Di titik inilah, kehadiran Senkom Mitra Polri menjadi sorotan. Organisasi yang selama ini dikenal sebagai mitra komunikasi dan informasi masyarakat itu hadir dengan pendekatan berbeda—lebih lunak, namun terstruktur.

Ketua Senkom Mitra Polri Sulawesi Utara M.Amin Muslim S.Kom, dalam kesempatan itu memilih nada yang lebih reflektif. Ia tidak berbicara tentang ancaman, melainkan tentang merawat kepercayaan.

“Kerukunan itu bukan sesuatu yang muncul tiba-tiba. Ia harus dirawat dengan kesadaran, dengan kesediaan untuk saling mendengar, bahkan ketika kita berbeda,” ujarnya, tenang.

Ia menambahkan, peran ormas bukan hanya meredam konflik ketika sudah terjadi, tetapi membaca tanda-tanda kecil yang kerap diabaikan.
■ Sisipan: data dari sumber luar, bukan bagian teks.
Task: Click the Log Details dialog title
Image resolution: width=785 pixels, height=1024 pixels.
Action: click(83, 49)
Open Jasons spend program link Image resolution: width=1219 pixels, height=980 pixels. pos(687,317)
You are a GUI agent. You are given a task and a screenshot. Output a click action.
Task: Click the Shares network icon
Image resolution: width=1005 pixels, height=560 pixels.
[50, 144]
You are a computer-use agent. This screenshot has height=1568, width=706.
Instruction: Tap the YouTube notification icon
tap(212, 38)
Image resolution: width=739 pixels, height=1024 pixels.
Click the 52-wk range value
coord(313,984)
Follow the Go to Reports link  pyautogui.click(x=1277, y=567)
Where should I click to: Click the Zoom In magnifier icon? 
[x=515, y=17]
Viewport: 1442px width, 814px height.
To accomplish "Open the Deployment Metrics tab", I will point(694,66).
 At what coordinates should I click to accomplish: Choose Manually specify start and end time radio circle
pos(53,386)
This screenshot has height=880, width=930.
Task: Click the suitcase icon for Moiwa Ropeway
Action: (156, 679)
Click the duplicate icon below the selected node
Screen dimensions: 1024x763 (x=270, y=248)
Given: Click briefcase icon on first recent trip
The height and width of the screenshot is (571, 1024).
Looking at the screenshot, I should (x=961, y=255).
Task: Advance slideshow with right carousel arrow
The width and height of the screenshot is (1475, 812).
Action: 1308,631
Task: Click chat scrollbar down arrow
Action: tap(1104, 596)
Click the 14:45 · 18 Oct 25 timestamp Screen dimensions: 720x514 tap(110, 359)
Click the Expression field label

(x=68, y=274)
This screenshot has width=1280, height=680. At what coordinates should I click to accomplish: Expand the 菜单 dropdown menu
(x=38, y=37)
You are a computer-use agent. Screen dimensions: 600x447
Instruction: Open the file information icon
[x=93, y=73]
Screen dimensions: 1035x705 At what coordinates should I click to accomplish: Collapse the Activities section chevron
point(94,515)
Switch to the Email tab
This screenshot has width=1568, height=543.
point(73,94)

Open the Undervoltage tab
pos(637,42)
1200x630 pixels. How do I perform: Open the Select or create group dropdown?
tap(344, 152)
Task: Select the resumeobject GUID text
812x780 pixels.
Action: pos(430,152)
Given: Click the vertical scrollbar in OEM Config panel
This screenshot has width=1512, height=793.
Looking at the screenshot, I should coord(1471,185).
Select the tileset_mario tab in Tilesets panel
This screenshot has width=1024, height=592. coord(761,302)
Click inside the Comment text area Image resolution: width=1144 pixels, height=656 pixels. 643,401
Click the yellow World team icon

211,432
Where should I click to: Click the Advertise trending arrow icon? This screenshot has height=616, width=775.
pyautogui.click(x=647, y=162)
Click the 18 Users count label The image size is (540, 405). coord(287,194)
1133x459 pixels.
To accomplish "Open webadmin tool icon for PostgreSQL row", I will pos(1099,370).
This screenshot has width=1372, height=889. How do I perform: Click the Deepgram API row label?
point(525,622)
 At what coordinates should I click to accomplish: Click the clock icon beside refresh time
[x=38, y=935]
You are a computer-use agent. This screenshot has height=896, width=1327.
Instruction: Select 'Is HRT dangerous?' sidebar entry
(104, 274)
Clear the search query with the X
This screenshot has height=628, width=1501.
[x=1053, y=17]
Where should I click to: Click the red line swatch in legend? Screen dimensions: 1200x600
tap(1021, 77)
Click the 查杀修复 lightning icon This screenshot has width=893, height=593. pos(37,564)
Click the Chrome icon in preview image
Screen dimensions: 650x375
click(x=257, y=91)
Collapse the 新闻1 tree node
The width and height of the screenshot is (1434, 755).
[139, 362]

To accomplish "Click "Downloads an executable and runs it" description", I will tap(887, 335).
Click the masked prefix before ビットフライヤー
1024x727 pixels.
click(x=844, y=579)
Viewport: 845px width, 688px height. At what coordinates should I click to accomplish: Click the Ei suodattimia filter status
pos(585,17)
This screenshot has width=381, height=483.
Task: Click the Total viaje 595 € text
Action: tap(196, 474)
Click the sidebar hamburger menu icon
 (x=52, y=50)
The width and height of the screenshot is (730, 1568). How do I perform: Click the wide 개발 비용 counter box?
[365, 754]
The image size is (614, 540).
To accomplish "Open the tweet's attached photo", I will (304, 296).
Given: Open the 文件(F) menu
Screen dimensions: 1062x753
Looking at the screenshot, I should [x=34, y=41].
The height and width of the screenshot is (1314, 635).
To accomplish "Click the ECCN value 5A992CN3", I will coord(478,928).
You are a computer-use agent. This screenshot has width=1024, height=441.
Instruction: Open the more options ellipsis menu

“Sering kali gesekan besar berawal dari hal-hal kecil yang dibiarkan. Di situlah kami melihat pentingnya kehadiran di tengah masyarakat—bukan sebagai pengawas, tetapi sebagai penghubung rasa,” katanya.

Pernyataan itu seolah menegaskan pendekatan yang lebih humanis—berbeda dari pola keamanan konvensional yang cenderung reaktif.

Namun demikian, aparat tetap menggarisbawahi satu hal: kewaspadaan.

Rio mengingatkan bahwa hoaks, ujaran kebencian, dan isu berbasis SARA masih menjadi ancaman laten. Dalam banyak kasus, kata dia, konflik sosial tidak muncul dari peristiwa nyata, melainkan dari persepsi yang dibentuk secara masif di ruang digital.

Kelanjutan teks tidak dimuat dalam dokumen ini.